(Items from a dataset)
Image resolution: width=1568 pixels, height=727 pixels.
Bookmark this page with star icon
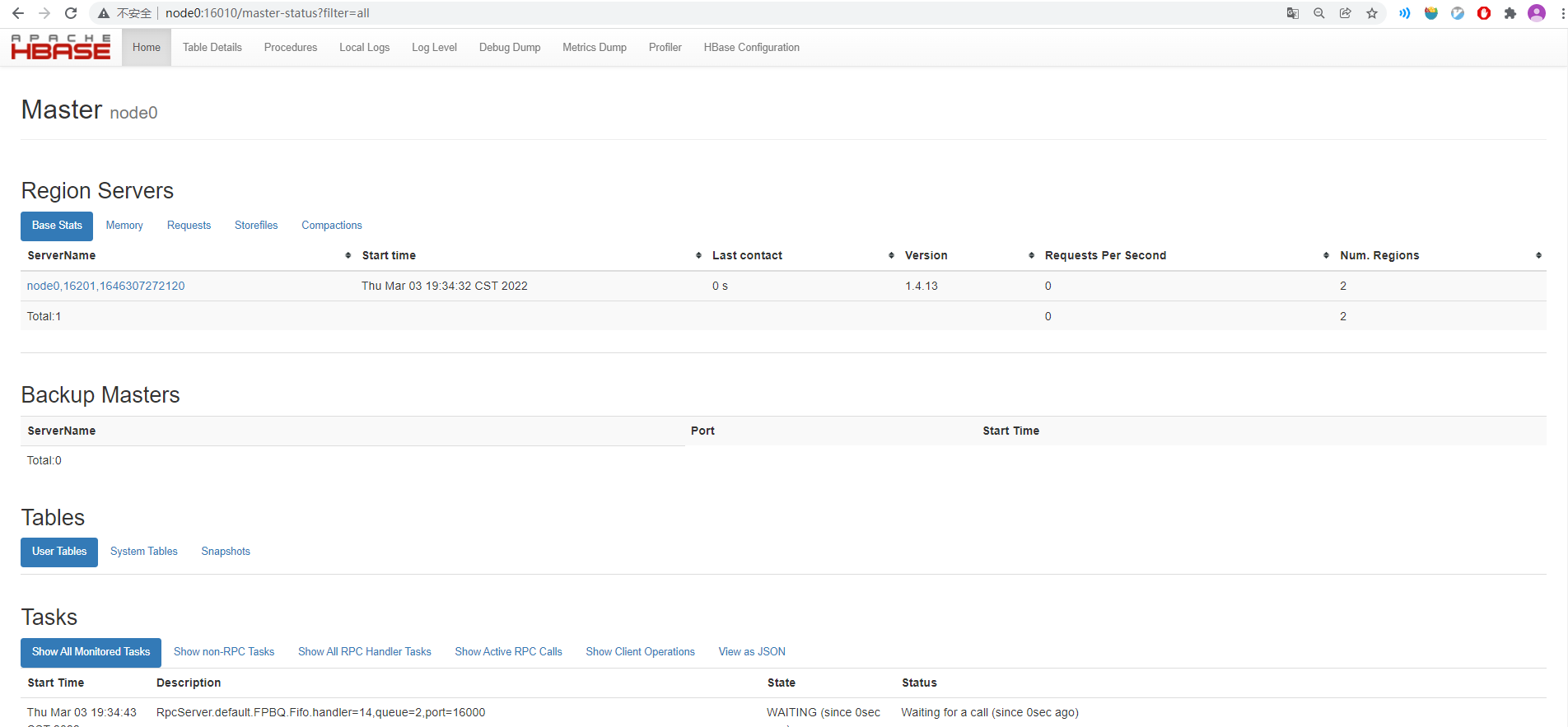[1372, 13]
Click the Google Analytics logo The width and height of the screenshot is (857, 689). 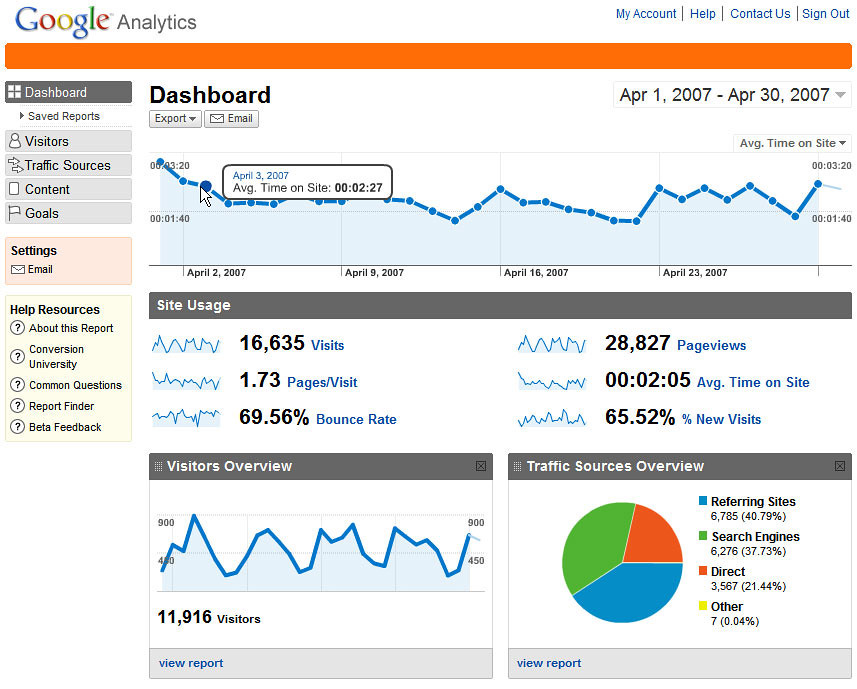tap(106, 21)
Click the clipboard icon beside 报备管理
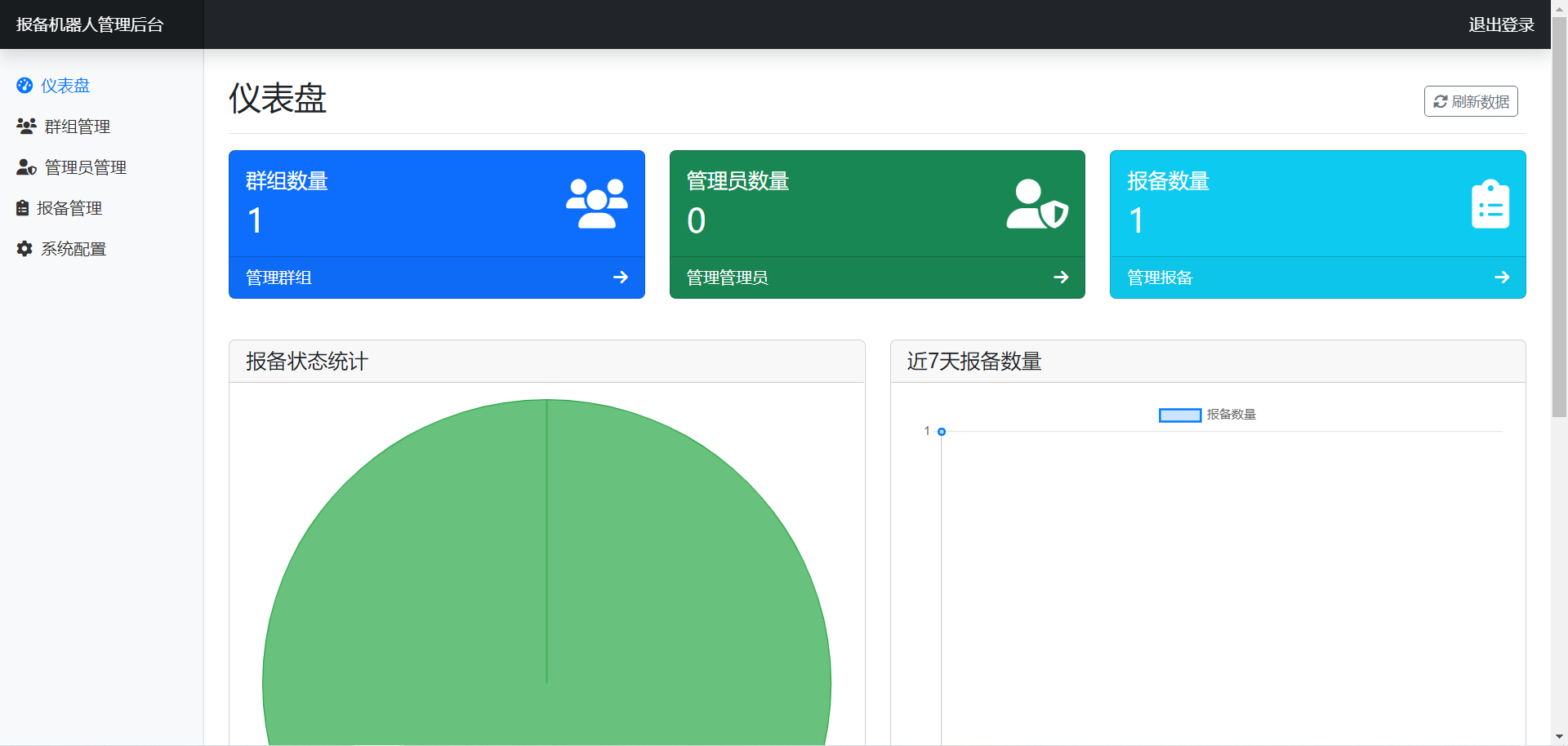The image size is (1568, 746). (23, 208)
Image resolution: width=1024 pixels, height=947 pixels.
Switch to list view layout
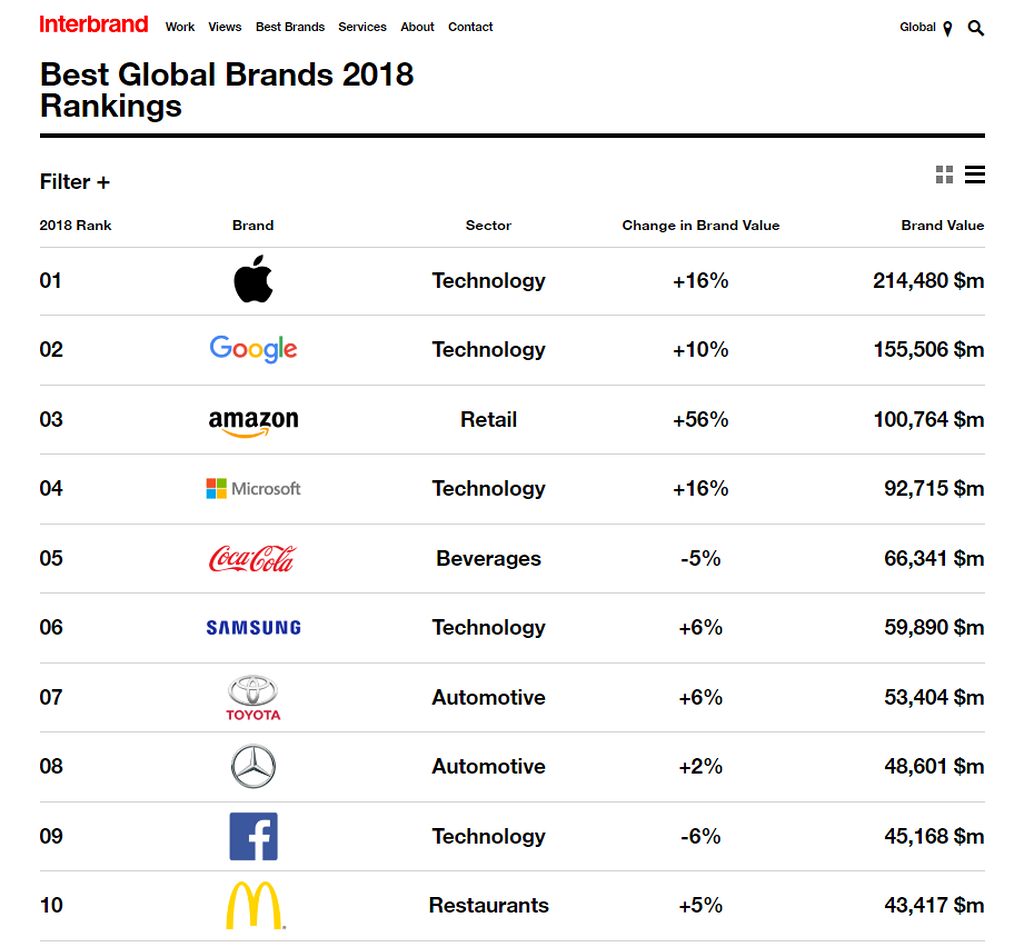click(x=975, y=174)
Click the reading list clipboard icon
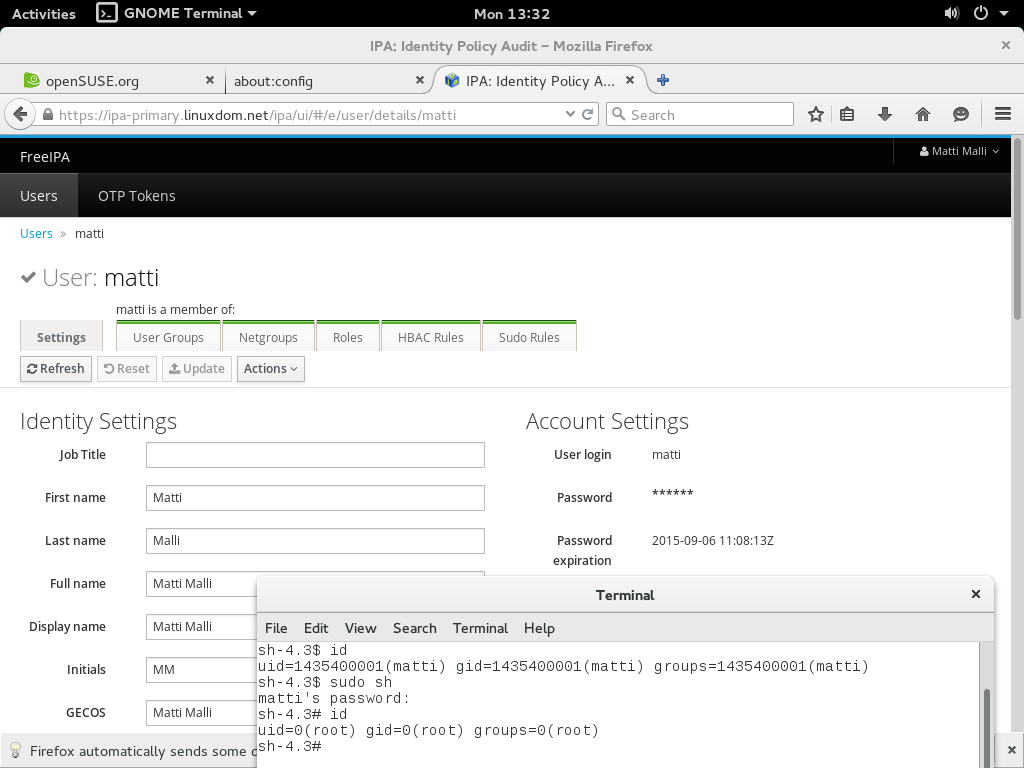 point(847,114)
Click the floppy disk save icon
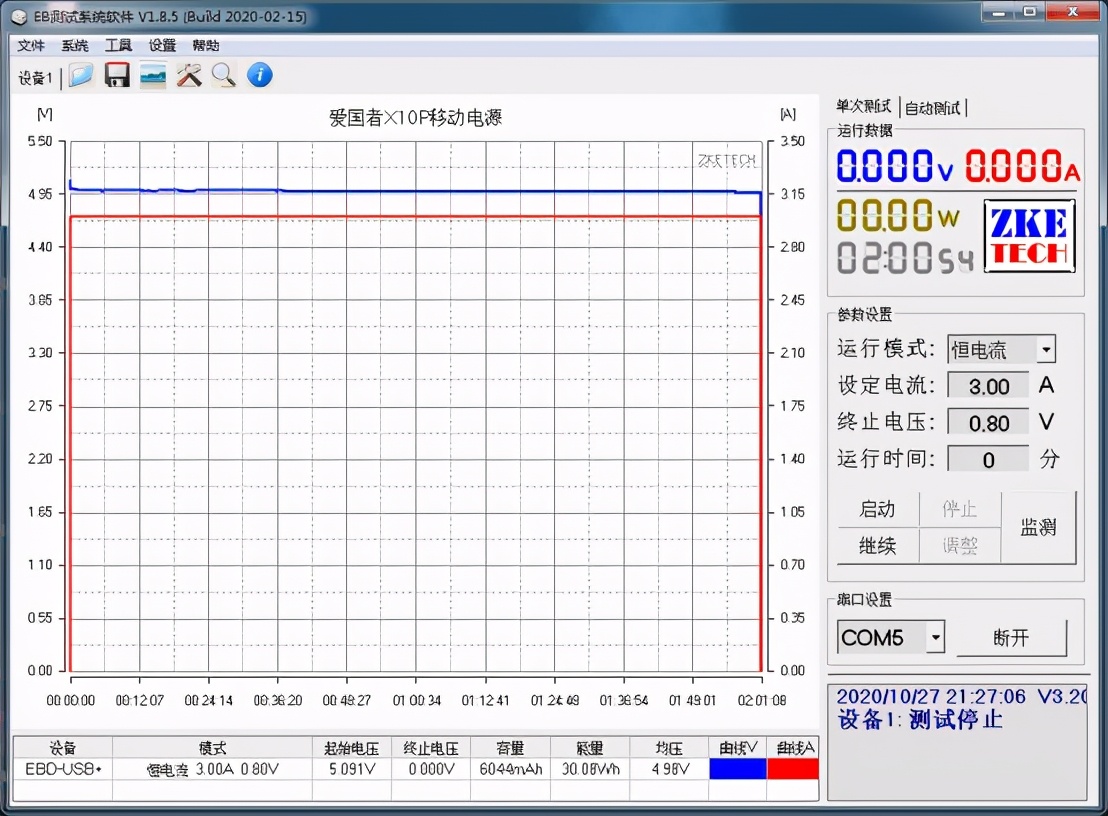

## TRY IT
All lines above that contain "resolution" are required in the answer.

## EXERCISE OUTPUT
Image resolution: width=1568 pixels, height=727 pixels.
Image resolution: width=1024 pixels, height=947 pixels.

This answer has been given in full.